Text segment —
# [SOLVED] Windows Explorer keeps locking up



## turbost2 (Feb 21, 2008)

My Windows Explorer seems to keep locking up on me. While I'm doing just about anything from playing a game or browsing the internet I'll go over to my task bar to change window or start new program and the task bar will be completely unresponsive. I also can't click on any shortcuts or icons on the desktop. Sometimes if I click or right-click a shortcut I'll get the little circle busy pointer and it won't go away and desktop will become unresponsive. I have to alt+ctrl+del and start task manager and end explorer process and then re-start explorer to get my desktop and task bar back to be responsive.

This just started a few hours ago and has locked up about a dozen or so times. I have up-to-date virus definitions from Norton Symantec and I have run a full system scan only to find a couple tracking cookies that I removed. Other than that says system clean. Not sure where to go from here.

Saved entries
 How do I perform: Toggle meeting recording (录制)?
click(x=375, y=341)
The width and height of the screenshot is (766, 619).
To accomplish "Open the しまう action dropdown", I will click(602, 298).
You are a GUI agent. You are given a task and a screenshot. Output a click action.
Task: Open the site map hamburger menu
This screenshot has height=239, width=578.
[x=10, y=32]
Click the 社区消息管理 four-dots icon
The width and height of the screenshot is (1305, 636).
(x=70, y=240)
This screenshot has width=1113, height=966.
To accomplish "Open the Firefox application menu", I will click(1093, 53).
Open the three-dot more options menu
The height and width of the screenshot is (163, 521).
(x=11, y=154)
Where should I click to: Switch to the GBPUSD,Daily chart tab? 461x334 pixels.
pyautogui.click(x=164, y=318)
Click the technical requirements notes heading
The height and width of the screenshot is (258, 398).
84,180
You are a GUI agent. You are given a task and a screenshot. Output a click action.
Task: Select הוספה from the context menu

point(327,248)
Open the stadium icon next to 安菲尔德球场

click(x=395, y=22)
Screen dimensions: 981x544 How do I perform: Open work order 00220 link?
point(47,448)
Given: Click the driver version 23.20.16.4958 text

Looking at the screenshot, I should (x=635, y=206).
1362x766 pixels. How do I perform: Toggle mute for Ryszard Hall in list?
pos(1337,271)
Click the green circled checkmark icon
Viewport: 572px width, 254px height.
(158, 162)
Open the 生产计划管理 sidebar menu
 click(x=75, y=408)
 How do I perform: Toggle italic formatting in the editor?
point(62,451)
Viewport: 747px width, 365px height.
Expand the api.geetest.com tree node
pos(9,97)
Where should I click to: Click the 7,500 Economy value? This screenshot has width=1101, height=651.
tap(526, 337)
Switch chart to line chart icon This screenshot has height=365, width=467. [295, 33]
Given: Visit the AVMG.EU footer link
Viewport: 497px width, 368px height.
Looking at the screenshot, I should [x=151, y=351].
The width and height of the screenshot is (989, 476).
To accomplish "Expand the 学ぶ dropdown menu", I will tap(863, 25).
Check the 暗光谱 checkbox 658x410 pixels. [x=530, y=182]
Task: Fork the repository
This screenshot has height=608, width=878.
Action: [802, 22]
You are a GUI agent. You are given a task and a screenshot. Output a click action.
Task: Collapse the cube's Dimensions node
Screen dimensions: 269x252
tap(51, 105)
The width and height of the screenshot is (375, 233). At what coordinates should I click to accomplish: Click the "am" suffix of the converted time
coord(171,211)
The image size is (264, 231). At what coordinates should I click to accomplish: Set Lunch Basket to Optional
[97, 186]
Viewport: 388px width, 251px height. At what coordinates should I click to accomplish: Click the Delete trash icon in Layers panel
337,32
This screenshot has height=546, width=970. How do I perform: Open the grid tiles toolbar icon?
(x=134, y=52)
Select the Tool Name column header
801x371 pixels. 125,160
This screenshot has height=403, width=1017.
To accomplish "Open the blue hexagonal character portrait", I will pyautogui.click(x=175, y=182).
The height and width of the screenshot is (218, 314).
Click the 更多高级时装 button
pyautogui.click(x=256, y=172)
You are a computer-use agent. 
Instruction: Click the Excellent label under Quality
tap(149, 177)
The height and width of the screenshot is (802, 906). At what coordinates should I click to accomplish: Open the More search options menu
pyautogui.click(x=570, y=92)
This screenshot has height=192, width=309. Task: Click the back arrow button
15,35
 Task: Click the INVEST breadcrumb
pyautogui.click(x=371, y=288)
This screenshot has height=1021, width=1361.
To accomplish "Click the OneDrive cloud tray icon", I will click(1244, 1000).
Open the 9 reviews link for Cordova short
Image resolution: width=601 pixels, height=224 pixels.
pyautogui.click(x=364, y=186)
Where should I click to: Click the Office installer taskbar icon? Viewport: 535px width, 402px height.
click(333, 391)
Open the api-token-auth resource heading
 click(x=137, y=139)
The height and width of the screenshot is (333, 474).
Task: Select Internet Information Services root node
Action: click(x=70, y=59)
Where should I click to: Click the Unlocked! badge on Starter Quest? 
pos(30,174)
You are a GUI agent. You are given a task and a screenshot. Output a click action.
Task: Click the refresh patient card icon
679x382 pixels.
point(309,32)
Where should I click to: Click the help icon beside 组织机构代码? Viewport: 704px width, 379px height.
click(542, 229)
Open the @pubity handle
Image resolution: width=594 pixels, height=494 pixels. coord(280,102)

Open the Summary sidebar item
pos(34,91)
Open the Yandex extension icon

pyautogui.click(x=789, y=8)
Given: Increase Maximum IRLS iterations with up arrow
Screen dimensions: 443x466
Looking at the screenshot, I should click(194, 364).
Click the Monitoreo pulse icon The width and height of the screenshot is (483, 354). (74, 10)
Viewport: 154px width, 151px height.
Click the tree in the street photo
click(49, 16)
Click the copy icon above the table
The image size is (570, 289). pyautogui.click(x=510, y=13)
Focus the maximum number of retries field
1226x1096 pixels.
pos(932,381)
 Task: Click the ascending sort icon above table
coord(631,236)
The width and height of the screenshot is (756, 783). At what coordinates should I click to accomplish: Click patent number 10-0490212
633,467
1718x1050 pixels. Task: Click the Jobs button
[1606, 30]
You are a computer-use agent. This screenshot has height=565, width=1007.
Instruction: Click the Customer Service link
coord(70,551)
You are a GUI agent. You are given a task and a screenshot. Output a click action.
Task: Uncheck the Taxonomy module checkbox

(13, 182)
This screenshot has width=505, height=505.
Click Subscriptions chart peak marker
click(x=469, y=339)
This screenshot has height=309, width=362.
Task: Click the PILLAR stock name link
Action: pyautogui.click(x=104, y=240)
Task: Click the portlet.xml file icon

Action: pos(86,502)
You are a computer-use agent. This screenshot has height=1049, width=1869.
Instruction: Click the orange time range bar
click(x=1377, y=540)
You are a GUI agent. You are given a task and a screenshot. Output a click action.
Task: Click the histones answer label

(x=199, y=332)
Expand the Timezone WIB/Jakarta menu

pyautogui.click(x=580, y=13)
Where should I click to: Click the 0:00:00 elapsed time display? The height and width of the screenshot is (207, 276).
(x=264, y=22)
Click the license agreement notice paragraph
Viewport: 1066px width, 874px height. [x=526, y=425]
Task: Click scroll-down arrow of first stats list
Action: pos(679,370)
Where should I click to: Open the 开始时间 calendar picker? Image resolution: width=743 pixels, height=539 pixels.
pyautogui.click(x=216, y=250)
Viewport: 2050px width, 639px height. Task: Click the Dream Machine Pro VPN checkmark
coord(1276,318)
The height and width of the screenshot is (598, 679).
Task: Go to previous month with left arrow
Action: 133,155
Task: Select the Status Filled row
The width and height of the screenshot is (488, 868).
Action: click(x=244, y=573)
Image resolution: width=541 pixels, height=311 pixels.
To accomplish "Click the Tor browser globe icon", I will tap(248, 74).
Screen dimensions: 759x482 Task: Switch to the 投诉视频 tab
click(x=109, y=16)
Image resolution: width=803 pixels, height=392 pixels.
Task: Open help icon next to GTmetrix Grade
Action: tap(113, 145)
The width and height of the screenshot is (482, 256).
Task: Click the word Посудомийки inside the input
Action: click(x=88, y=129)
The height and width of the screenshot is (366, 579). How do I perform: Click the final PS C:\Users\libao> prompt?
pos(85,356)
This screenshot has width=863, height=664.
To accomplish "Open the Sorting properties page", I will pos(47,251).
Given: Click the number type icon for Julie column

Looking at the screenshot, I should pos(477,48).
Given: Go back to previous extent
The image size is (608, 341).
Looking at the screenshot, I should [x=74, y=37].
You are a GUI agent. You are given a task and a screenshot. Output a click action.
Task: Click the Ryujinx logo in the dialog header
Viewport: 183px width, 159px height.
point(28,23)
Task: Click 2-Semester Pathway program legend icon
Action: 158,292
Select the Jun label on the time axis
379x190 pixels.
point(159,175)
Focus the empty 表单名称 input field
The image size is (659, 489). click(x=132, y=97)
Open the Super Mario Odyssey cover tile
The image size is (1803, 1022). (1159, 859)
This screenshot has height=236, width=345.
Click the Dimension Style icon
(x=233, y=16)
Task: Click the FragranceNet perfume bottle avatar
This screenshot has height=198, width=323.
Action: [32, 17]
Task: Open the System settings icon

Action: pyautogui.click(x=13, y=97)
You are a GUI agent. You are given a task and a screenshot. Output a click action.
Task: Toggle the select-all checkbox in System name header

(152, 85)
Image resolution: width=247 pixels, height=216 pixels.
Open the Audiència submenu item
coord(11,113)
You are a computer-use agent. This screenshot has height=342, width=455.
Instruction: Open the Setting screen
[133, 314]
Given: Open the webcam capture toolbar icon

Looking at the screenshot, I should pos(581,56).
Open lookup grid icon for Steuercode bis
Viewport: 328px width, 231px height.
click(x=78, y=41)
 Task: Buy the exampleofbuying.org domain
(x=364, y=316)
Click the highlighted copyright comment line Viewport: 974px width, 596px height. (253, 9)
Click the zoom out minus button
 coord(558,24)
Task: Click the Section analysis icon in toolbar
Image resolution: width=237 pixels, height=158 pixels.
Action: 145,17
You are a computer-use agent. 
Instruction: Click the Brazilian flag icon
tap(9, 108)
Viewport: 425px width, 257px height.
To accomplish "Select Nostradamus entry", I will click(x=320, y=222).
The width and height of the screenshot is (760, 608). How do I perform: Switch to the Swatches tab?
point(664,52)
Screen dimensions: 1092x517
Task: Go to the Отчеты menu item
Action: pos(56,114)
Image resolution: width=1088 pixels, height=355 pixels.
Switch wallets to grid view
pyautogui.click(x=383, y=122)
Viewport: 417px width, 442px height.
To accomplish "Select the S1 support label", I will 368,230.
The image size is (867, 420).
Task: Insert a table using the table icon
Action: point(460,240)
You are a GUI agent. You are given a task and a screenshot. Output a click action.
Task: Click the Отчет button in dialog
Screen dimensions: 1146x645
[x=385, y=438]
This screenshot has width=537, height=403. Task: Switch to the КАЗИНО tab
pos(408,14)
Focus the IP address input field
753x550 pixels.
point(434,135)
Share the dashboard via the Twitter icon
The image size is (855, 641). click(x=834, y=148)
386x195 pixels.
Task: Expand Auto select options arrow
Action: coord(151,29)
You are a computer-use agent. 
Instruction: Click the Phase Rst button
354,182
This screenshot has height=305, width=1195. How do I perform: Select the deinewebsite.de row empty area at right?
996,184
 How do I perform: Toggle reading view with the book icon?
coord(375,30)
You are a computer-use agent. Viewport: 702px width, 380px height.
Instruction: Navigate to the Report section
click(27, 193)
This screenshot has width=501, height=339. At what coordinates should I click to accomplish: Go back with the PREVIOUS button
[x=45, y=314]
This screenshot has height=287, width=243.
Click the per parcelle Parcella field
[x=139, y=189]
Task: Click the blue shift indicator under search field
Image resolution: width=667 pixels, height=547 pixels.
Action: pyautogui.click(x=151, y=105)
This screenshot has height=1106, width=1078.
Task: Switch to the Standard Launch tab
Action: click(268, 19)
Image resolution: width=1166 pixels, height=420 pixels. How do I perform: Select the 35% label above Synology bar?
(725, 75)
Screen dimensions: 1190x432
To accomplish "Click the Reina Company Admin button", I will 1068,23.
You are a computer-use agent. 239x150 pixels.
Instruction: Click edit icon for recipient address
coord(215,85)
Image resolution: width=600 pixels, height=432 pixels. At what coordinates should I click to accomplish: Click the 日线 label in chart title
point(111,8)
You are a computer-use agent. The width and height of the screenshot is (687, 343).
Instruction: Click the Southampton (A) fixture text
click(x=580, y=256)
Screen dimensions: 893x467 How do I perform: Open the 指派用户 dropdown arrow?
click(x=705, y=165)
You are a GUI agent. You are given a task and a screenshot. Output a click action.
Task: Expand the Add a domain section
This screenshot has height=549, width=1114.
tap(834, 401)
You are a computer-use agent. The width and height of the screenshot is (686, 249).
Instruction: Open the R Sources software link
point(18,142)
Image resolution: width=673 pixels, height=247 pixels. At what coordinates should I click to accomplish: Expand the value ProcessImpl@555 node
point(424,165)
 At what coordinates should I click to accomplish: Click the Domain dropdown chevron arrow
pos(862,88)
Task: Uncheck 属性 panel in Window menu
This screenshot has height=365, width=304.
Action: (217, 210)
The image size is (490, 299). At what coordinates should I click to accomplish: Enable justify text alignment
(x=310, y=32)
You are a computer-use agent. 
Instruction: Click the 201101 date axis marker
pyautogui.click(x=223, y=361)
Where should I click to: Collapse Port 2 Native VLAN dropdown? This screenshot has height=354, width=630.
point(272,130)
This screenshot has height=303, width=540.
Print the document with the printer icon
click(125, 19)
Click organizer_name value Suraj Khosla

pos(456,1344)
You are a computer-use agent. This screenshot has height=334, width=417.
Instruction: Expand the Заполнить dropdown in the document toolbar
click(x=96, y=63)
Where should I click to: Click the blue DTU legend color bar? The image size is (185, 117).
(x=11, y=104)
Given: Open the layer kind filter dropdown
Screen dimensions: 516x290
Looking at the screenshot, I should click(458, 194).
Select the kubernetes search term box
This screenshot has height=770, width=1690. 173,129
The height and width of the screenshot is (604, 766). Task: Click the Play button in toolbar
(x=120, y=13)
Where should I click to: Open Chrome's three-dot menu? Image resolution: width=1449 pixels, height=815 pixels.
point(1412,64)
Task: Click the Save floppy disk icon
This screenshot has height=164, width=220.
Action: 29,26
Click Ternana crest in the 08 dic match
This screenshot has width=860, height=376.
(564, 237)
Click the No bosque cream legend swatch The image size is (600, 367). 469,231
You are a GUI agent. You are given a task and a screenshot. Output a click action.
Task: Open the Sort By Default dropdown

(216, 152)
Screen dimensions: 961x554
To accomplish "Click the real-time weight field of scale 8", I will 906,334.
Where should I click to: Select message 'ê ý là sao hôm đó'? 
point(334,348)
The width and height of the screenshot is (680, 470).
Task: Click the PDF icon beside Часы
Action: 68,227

What is required — Reproduce the Windows Explorer lock-up post word for word from "My Windows Explorer" to "go from here.".

The answer —
My Windows Explorer seems to keep locking up on me. While I'm doing just about anything from playing a game or browsing the internet I'll go over to my task bar to change window or start new program and the task bar will be completely unresponsive. I also can't click on any shortcuts or icons on the desktop. Sometimes if I click or right-click a shortcut I'll get the little circle busy pointer and it won't go away and desktop will become unresponsive. I have to alt+ctrl+del and start task manager and end explorer process and then re-start explorer to get my desktop and task bar back to be responsive.

This just started a few hours ago and has locked up about a dozen or so times. I have up-to-date virus definitions from Norton Symantec and I have run a full system scan only to find a couple tracking cookies that I removed. Other than that says system clean. Not sure where to go from here.